WHAT IS REQUIRED:
Return verbatim the line containing "Screen dimensions: 1175x725" together with all lines that follow it, through the end of the records.

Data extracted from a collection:

-------------------------

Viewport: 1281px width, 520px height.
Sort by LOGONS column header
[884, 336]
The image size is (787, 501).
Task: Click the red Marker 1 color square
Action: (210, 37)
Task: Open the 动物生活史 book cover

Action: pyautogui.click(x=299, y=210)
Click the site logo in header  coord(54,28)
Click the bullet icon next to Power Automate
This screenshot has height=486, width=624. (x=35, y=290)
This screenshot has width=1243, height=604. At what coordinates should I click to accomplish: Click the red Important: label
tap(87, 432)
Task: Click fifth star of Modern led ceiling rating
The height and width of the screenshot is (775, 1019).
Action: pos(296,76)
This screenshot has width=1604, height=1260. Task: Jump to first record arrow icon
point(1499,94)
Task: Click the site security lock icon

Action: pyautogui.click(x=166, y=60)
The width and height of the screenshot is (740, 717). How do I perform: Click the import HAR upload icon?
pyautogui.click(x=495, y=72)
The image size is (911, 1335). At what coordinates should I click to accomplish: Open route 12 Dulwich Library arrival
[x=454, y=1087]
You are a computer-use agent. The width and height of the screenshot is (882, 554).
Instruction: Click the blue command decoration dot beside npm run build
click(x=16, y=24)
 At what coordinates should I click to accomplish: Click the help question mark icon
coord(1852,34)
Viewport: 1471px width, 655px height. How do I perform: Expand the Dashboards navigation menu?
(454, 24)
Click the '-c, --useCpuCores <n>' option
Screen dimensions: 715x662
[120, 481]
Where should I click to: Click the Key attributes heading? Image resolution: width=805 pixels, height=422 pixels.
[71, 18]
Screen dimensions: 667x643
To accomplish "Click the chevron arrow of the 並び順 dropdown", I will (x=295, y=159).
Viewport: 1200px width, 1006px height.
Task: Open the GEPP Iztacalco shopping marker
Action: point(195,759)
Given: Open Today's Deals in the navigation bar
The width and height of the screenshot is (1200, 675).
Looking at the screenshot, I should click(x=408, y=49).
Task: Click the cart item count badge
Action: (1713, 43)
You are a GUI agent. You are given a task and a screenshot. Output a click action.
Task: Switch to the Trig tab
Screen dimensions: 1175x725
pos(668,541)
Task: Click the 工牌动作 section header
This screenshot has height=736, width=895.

-------------------------

EXERCISE OUTPUT:
Screen dimensions: 1175x725
pos(668,541)
Task: Click the 工牌动作 section header
This screenshot has height=736, width=895.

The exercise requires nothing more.